WHAT TO DO
For the data below, please report each line where the word "panel" is found.

-------

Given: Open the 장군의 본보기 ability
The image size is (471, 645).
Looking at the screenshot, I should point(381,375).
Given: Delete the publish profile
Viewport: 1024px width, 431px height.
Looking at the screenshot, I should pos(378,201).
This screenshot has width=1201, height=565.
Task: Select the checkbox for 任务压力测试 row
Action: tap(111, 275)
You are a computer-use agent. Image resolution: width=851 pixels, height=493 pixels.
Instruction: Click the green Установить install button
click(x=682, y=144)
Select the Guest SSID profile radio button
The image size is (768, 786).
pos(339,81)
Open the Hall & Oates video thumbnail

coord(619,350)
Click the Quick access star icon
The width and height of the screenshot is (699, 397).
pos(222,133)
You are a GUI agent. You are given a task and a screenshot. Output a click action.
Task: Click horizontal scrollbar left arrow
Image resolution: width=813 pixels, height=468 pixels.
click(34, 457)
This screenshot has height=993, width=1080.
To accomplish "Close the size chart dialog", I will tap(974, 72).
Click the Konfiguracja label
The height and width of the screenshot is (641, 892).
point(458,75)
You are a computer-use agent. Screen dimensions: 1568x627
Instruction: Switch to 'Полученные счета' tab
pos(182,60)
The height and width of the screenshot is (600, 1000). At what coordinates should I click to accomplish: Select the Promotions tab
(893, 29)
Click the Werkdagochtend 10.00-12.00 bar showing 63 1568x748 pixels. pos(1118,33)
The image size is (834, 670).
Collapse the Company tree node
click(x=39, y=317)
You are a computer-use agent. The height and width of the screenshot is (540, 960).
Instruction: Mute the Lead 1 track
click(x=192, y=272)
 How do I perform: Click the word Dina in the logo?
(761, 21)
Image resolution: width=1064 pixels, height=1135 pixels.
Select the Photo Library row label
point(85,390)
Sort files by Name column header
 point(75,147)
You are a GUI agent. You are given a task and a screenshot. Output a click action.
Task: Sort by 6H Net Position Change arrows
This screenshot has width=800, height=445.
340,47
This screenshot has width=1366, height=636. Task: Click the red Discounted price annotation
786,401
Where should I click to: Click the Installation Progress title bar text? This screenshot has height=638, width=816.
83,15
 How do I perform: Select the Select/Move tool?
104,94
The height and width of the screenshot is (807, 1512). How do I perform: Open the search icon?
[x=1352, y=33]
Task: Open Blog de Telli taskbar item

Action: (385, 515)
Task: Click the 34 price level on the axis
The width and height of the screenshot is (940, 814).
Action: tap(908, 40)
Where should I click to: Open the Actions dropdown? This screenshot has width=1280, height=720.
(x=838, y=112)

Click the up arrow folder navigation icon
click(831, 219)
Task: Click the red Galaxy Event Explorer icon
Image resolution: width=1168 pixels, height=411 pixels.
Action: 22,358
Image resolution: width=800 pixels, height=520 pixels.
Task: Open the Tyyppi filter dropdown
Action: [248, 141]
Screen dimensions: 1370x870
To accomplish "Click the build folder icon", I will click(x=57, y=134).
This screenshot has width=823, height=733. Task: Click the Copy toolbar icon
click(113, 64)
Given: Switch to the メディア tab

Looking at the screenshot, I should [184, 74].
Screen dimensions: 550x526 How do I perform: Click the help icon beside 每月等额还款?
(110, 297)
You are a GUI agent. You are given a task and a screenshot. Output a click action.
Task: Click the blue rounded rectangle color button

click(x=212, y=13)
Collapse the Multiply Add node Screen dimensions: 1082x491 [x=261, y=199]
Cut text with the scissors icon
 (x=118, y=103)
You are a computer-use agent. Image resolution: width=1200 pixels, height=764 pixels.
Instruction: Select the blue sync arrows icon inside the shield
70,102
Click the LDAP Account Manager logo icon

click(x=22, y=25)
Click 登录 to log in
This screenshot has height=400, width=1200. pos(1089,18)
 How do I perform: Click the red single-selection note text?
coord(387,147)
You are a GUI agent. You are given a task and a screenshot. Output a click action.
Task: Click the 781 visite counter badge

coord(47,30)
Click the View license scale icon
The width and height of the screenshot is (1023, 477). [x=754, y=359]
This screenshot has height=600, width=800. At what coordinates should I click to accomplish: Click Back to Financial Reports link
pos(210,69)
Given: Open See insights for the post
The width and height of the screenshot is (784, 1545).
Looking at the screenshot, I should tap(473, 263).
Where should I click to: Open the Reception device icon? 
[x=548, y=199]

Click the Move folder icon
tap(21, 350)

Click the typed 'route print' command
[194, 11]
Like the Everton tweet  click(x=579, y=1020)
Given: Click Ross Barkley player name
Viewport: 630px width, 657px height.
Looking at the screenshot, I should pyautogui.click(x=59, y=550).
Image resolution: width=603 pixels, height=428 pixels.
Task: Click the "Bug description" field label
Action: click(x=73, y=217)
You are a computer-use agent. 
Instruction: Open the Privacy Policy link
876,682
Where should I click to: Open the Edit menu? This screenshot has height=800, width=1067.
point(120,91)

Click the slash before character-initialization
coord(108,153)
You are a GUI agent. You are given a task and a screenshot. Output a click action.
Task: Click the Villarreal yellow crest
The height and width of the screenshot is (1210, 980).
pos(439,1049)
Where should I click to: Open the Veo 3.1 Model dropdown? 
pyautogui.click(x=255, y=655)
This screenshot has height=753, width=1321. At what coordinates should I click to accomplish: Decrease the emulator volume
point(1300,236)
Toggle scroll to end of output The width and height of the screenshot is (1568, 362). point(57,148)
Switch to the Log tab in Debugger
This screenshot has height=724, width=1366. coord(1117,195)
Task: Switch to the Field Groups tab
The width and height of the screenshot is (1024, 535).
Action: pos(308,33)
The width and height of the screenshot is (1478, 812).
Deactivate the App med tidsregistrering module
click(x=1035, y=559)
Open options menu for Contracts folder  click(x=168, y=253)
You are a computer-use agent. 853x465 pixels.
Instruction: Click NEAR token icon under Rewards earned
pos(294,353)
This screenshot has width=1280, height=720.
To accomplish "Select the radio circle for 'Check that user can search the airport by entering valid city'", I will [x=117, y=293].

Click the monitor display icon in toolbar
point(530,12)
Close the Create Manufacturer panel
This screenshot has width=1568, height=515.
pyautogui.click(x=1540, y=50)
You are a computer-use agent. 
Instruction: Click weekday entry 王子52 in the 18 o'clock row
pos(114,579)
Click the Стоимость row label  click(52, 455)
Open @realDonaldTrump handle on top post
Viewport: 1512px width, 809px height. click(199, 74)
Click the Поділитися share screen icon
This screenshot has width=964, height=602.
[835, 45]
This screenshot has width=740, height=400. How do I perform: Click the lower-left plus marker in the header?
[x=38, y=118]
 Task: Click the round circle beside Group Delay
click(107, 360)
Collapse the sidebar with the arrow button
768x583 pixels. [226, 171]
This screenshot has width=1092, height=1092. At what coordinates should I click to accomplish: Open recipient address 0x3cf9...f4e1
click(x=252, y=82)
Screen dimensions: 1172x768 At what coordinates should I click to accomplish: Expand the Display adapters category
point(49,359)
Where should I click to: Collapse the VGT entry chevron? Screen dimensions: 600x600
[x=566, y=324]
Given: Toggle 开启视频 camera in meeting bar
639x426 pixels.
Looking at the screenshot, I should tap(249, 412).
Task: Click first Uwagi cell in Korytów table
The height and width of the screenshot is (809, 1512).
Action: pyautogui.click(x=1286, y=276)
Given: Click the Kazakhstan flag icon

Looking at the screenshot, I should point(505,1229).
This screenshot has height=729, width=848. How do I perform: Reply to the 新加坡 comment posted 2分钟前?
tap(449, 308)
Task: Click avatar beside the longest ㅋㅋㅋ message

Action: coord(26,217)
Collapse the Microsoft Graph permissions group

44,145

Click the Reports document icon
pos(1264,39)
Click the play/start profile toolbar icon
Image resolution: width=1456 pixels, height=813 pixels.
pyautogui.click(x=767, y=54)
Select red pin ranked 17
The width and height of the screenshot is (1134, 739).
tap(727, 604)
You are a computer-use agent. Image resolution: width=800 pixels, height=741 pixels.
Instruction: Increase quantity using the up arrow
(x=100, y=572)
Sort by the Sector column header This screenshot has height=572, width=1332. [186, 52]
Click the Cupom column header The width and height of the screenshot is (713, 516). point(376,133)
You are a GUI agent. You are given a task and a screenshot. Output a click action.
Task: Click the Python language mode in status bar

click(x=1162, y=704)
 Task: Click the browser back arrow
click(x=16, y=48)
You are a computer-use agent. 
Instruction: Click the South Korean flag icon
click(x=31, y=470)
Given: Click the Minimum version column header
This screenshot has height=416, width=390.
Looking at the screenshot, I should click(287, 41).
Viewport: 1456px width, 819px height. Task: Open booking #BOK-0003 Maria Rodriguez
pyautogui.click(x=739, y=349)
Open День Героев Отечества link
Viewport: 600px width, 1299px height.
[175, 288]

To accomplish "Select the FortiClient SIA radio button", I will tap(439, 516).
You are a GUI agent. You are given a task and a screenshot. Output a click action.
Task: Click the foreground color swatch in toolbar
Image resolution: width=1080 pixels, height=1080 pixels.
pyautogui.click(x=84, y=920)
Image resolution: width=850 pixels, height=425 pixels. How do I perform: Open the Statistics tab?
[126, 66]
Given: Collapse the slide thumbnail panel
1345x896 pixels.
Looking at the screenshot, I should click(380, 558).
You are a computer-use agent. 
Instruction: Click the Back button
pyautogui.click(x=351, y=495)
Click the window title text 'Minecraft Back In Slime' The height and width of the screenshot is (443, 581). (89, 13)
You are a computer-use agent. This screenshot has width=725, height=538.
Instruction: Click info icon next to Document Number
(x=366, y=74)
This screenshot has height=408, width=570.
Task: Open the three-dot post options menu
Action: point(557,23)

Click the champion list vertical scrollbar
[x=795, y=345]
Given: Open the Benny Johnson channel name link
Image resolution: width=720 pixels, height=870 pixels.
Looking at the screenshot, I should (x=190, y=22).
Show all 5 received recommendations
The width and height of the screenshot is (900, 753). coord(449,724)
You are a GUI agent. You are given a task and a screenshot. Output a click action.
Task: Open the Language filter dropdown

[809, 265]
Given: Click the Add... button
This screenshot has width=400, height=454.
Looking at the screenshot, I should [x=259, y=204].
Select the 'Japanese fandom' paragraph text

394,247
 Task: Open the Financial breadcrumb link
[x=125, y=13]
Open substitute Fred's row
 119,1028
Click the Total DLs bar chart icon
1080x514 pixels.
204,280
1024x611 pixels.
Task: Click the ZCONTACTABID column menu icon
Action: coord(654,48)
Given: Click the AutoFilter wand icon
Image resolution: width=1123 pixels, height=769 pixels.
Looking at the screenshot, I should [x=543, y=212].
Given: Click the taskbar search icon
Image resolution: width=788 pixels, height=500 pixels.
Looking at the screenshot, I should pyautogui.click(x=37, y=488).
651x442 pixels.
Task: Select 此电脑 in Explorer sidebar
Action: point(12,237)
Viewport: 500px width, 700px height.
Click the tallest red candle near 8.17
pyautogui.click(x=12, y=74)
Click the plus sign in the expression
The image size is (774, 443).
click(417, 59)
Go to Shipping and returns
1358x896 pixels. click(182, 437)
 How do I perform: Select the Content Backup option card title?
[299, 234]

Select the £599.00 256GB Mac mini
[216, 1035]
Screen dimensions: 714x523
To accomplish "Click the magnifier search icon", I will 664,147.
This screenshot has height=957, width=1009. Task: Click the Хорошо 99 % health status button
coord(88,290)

-------

EXERCISE RESULT
Close the Create Manufacturer panel
Given: Collapse the slide thumbnail panel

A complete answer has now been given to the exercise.